Suele entenderse que la vía del desarrollo tecnológico empalma con un régimen de causalidad coherente en sus diversas etapas. Una linealidad uniforme sin sobresaltos daría un fácil veredicto de necesidad a todas las novedades que se van agregando a los usos técnicos ya disponibles. Pero se pasaría por alto que la noción de capitalismo, como violentación y alienación de la forma trabajo, no suelta de sus manos las inclinaciones hacia la innovación técnica, de modo que esta no sea la que corresponda bajo el supuesto momento que un “tiempo histórico” le destine y sea conjurada. Tanto en el caso de un automatismo que crea operar por determinismo tecnológico puro y de un salto para el cual no estén preparadas las bases financieras y de comercialización, o que proponga descubrimientos que la trama del capital no sienta por el momento que deba subsumir, según el famoso verbo con el que una materia floreciente de cualquier índole, sea una materia prima del objeto terminado o, lo mismo, el propio lenguaje, sea bautizado para su vida verdadera, recién cuando lo toma a su cargo la reproducción del capital de un modo orgánico. Ese es el modo esencial del cauce ontológico del capitalismo. Pero toda tecnología establece también una manera incierta y tácita de lucha con la determinación del Capital, cuya voluntad no es la de un humanoide sino la de una máquina que reticula los tiempos en que tiene sentido la producción y la reproducción financiera de la propia producción. Primero, esta determina a aquella, pero luego la razón financiera va a devolver un determinismo aún más ineluctable a la producción.

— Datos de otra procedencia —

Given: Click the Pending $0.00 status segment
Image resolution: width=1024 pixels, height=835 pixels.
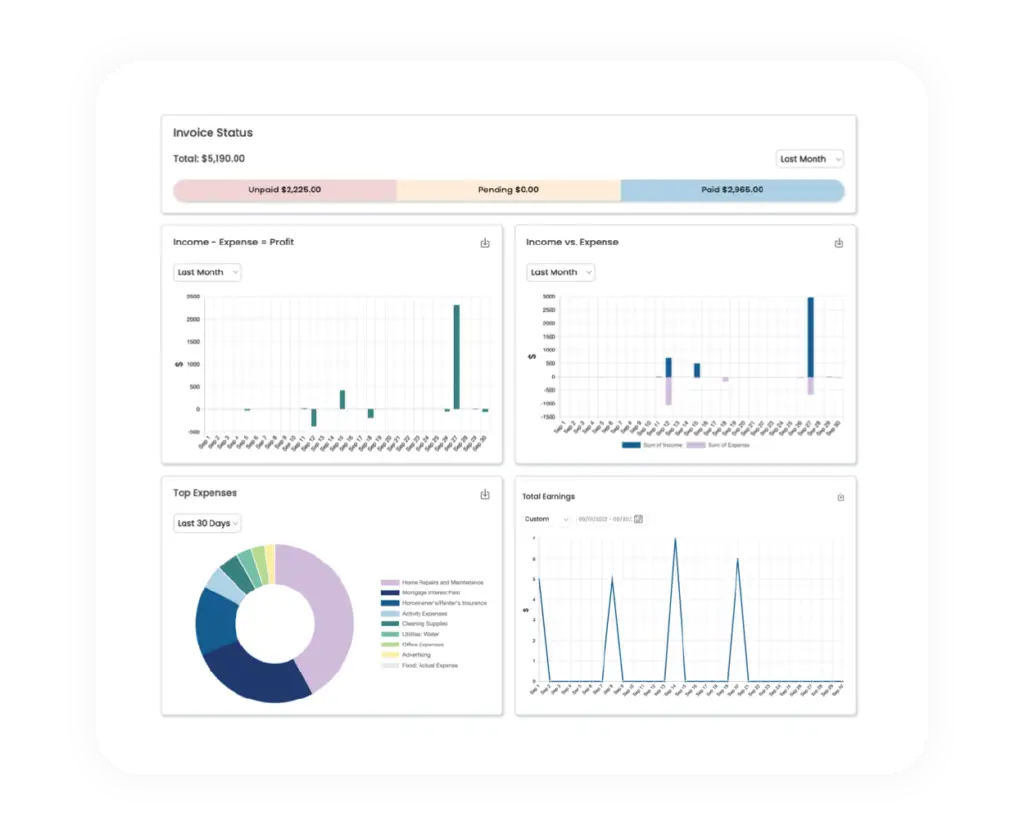Looking at the screenshot, I should click(508, 189).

Pero los efectos del capitalismo reposan en sus misteriosas abstracciones, mientras que los de las tecnologías son visibles en la mutación de los modos fenoménicos del existir común. La aceleración de los transportes, las máquinas de reproducción de imágenes y la red de plusvalía digital van en paralelo con el aflojamiento de los vínculos religiosos en el domus familiar, y lo que ahora se festeja, como pionerismo en el primer cruce del Atlántico en avión o el primer navegante solitario que dio la vuelta al mundo, se ha transformado en un crecimiento de las empresas de viajes aeronáuticos que recorren una telaraña de itinerarios controlados por miles de radares en el aire y por visores que auscultan con rayos infrarrojos las valijas de los pasajeros. Estos hechos son vistos como asombros técnicos en nombre del intervínculo entre países y seres humanos, tanto asociado al turismo, al comercio, como a la guerra –cuestiones que se conectan pues actúan bajo las mismas armazones de las ciencias de la relativización de la relación del tiempo con la distancia–, lo que hace posible que una exigencia bélica permita dar un nuevo salto de la materialidad científica. Al mismo tiempo, en otro plano, pasó a ser un hecho, incapaz de provocar ya ninguna sorpresa, la cantidad de cuerpos sometidos a la presurización para un vuelo aeronáutico. Pero a partir de estos eventos usuales surgen experiencias ostensibles en torno al comportamiento molecular masivo en situaciones de exigencias ya prefiguradas.
Basta escuchar las instrucciones pautadas del personal de un vuelo comercial para acatar las señales que indican cómo abrochar cinturones o usar máscaras de oxígeno en las mencionadas ritualmente como “probables situaciones de emergencia”. Son instrucciones universales para entender que el goce de una ventaja en términos de celeridad exige un tipo de prevención que regimenta movimientos durante el lapso en que verificamos el ahorro de tiempo. Pero tal ahorro no se computa en ninguna alcancía ni cuenta bancaria sino en nuestra percepción de lo real, donde inevitablemente lucharán las poéticas del desafío a la gravedad, gracias a poderosos motores, con la relativización de la antigua noción de aventura.